[Material supplied]:

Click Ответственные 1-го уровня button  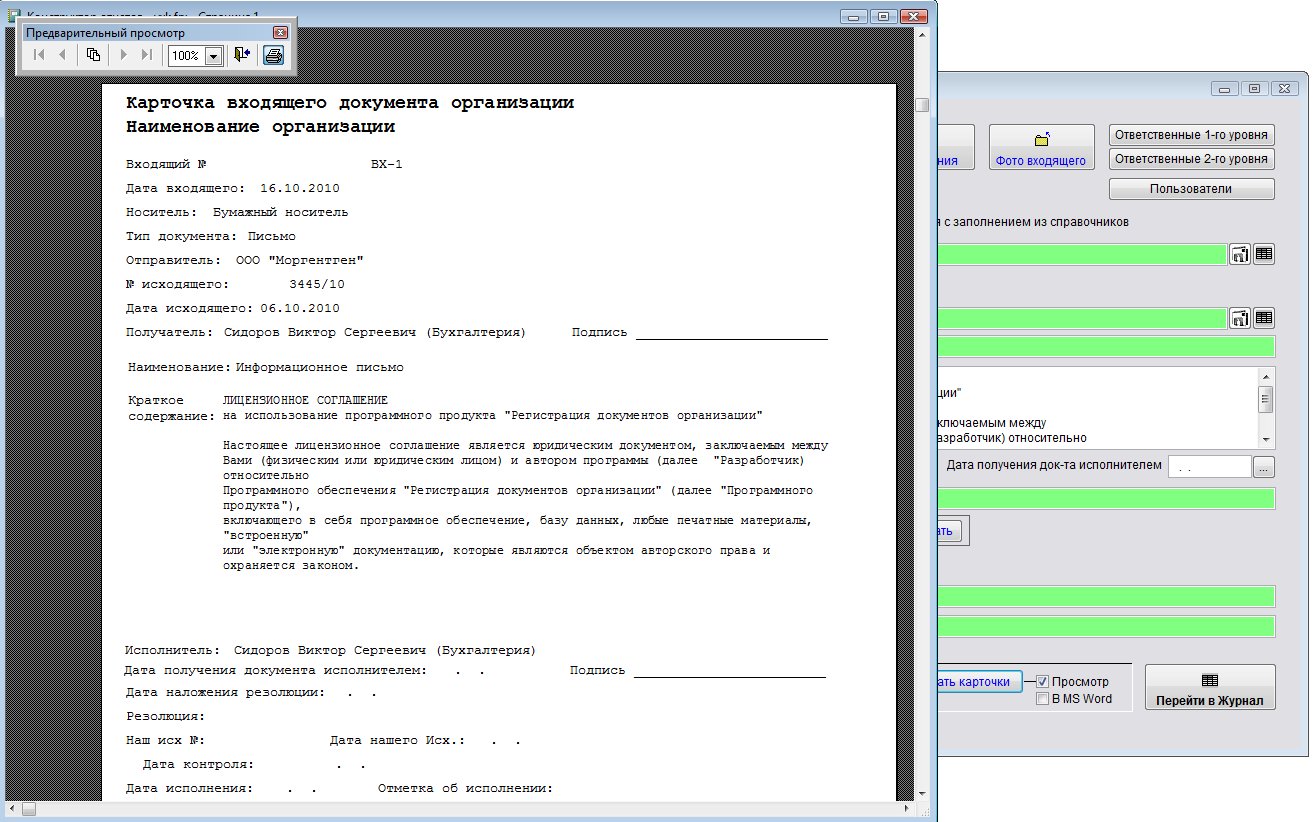point(1191,135)
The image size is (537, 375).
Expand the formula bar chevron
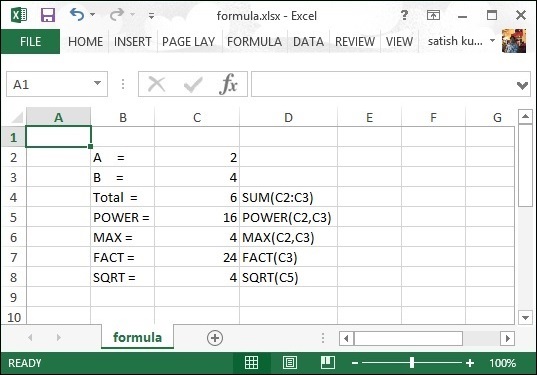(x=522, y=85)
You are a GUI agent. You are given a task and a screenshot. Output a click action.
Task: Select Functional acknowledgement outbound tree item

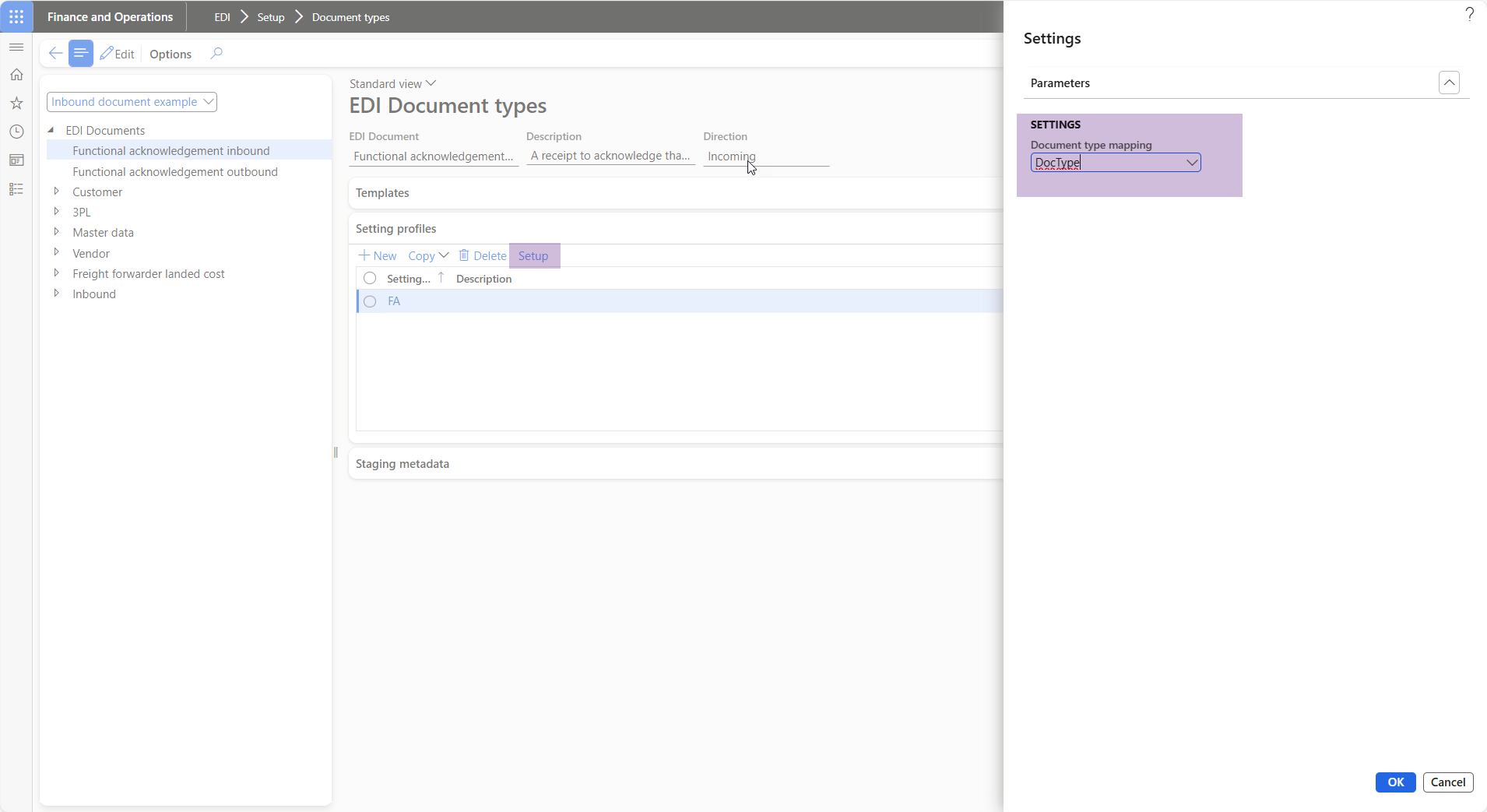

[Instructions for the task]:
Each line from the one that holds "The image size is (537, 375)." through the final line of the data must be retyped exactly; the pictures must not appear.

[Answer space]:
The image size is (537, 375).
Expand the formula bar chevron
(x=522, y=85)
You are a GUI agent. You are given a task and a screenshot. Output a click action.
Task: Select Functional acknowledgement outbound tree item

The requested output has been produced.